Inocente verdugo de los idólatras
poseídos del filtro del color y la línea,
sueñas en la aparente laxitud de tu lucha
bajo el hermoso pie de la Victoria-Idea.

Si una granada cede su rubor a un dios niño,
no es su pulpa edén, sino la tierra entera.
El Carro de las Hora arrasará los labios,
pero el sabor del beso late infinitamente.

El tirso es lo fugaz; la columna, lo eterno.
Liturgia de los sueños para vencer la Sierpe.

Indefensas beldades por el tiempo cuarteadas
espejean el futuro. En él, ver reflejado
las muletas que arrastran la vejez de su artífice.

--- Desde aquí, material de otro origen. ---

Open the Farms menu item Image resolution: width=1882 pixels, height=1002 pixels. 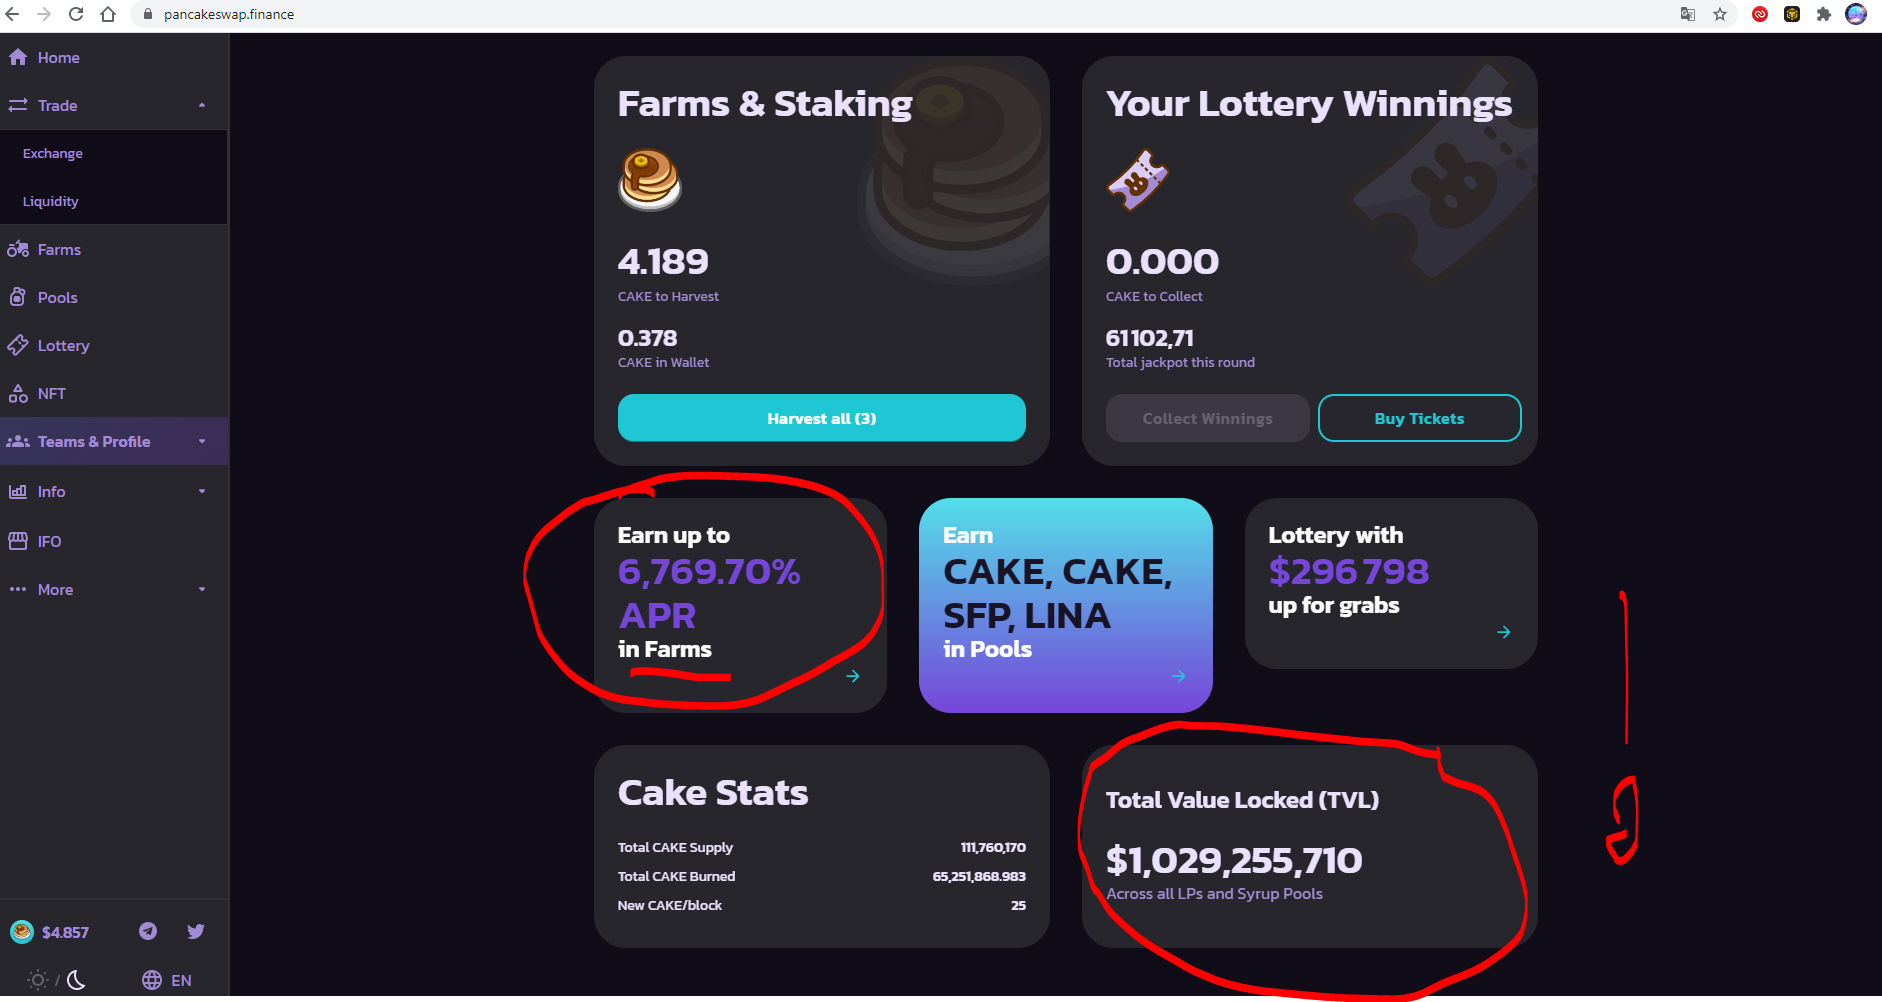[x=59, y=249]
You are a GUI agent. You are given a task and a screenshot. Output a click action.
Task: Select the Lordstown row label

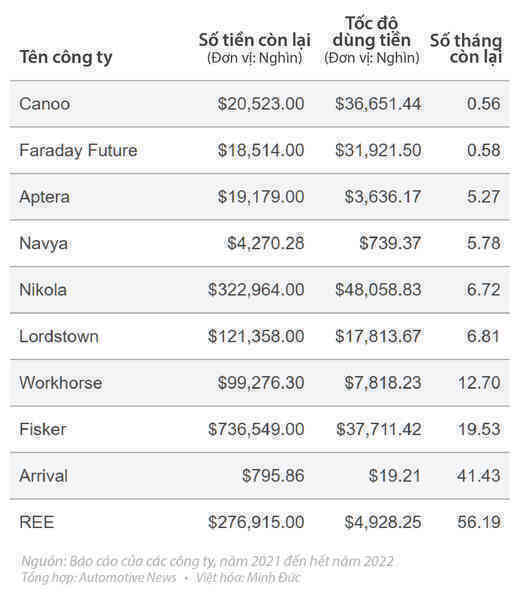59,337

Ya no miras el mundo, que es falso. Haces que nazca
en el postrer instante un dios del lienzo. Todo
se ha cumplido. Y asciendes en un abrazo de ángeles.


De: "Columnata"



ANA MARÍA FUSTER





Oficios del otoño

Amo mi oficio crepuscular
de encender almas
y verlas extinguirse
Carlos Roberto Gómez



Sucede algunas veces que el espejo no miente,
que las arrugas recuerdan octubre;
cuando caen los pliegues como las hojas
y las tormentas son silencios húmedos de presagios.

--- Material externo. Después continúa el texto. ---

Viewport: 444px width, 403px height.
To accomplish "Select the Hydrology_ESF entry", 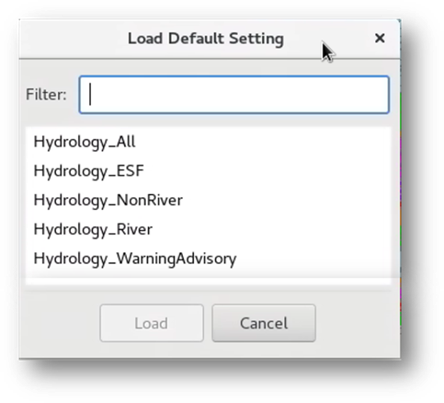I will coord(208,171).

El Patriarca también llegó a su Otoño,
una bruja lo asiló en su vejez,
previo a la muerte encadenada de otro héroe;
quizás Buendía, Ojeda, Albizu,
o, tal vez, uno anónimo y pobre.

Todos podemos ser como no ser,
pretender que nunca fuimos:
un él aspirando a ser presidente: aspiró y expiró;
una ella tan solo deseó ser libre: desnudarse y poseerse;
finalmente se pretende lo que se puede.

Sucede que mis dedos resbalan arrugas al final de las pisadas,
y recuerdan el suicidio,
así como los daños colaterales
del amor, de la locura y la muerte
pues mi oficio consiste en “encender almas y verlas extinguirse”.